I do not know the right diet for you because we are all highly unique individuals and there is no “one size fits all” diet like most fads would have you believe. Your body will communicate with you when you are eating appropriately or not. I do think there are several basic dietary principles from which everyone can benefit:
• Eat as many whole foods as possible.
• Eat a wide variety of food.
• Eat as much organic food as you can afford or find.
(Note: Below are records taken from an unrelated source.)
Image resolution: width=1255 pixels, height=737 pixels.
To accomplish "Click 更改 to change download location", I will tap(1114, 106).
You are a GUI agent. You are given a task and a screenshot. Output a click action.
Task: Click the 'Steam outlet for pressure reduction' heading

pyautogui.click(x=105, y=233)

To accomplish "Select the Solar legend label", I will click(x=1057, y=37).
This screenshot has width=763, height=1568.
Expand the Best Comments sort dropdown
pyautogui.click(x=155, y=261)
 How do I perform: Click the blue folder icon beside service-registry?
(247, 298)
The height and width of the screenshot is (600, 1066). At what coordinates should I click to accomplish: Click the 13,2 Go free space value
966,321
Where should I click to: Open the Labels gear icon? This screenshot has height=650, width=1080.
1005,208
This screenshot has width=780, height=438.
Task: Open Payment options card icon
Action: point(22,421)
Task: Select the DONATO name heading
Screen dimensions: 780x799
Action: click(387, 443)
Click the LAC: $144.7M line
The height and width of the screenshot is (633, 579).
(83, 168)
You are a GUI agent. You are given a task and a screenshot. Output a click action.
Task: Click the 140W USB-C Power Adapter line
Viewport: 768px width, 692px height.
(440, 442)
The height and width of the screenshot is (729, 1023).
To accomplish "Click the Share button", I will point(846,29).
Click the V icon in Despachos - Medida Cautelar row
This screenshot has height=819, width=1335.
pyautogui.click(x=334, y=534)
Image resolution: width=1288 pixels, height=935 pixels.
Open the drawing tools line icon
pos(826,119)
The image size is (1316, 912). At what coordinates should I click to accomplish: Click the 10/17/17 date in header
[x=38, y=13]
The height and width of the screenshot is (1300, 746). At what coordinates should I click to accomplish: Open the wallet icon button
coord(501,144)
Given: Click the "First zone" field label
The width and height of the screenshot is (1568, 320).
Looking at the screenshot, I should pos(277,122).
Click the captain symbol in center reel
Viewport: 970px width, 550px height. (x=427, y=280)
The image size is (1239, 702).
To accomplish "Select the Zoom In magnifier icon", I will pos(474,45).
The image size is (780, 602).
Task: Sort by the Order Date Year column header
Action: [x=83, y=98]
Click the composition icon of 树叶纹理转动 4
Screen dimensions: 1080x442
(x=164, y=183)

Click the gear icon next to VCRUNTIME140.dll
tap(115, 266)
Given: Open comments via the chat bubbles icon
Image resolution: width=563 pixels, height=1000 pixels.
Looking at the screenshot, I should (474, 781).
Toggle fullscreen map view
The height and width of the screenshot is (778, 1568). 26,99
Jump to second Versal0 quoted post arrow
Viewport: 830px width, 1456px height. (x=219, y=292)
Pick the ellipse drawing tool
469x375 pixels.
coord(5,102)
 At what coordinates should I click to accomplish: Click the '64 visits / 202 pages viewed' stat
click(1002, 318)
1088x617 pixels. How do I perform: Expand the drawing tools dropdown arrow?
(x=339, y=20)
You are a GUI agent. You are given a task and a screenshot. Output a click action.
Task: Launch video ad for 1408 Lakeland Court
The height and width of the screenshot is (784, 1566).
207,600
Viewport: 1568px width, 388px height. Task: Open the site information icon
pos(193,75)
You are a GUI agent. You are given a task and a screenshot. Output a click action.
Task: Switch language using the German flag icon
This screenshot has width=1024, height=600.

• Cook as much as possible to control what goes into your food and to impart your loving energy into the food you serve.
• Eat seasonally.
• Shop locally.
• Listen to your body.
The recipes on this site are mostly from the classes I have taught over the last two years. These are recipes that are designed to be fairly easy, to use ingredients that can be found in a local supermarket and can be served to a whole family. I cook one meal every night. If my picky eater does not want to try the kale, I will be flexible by offering a few dried cherries to put on top or a squirt of ketchup, if that sounds good to him. If he still doesn’t want to try it, no problem. But I will not be making an extra side dish for him and I will not do somersaults to make the kale seem more entertaining, and I will definitely not be doing origami with the kale and turning it into the shape of his teddy bear. If he wants nothing I have made for dinner, he can grab a handful of walnuts and blueberries and that’s it. I discourage anyone from making several meals to appease picky eater, or what I call the “lowest common denominator.” The best thing you can do for your kids is set a good example with your own eating habits and keep exposing them to whole foods. There is a lot of evidence supporting the notion that it takes children 10-15 times of being exposed to a new food before trying it. My son hovers in the 15 + range, but he is slowly coming around. I am not worried because my 14-year-old daughter was exactly the same way and now she eats everything. I know that if I gave into my daughter with buttered pasta and chicken tenders every night when she was younger, she would probably still be eating that way today. I also think tastes for foods like veggies and whole grains develops over time. Again, don’t be discouraged if things don’t turn around overnight – Rome wasn’t built in a day, and neither will new eating habits. Stick with me and you will see positive changes!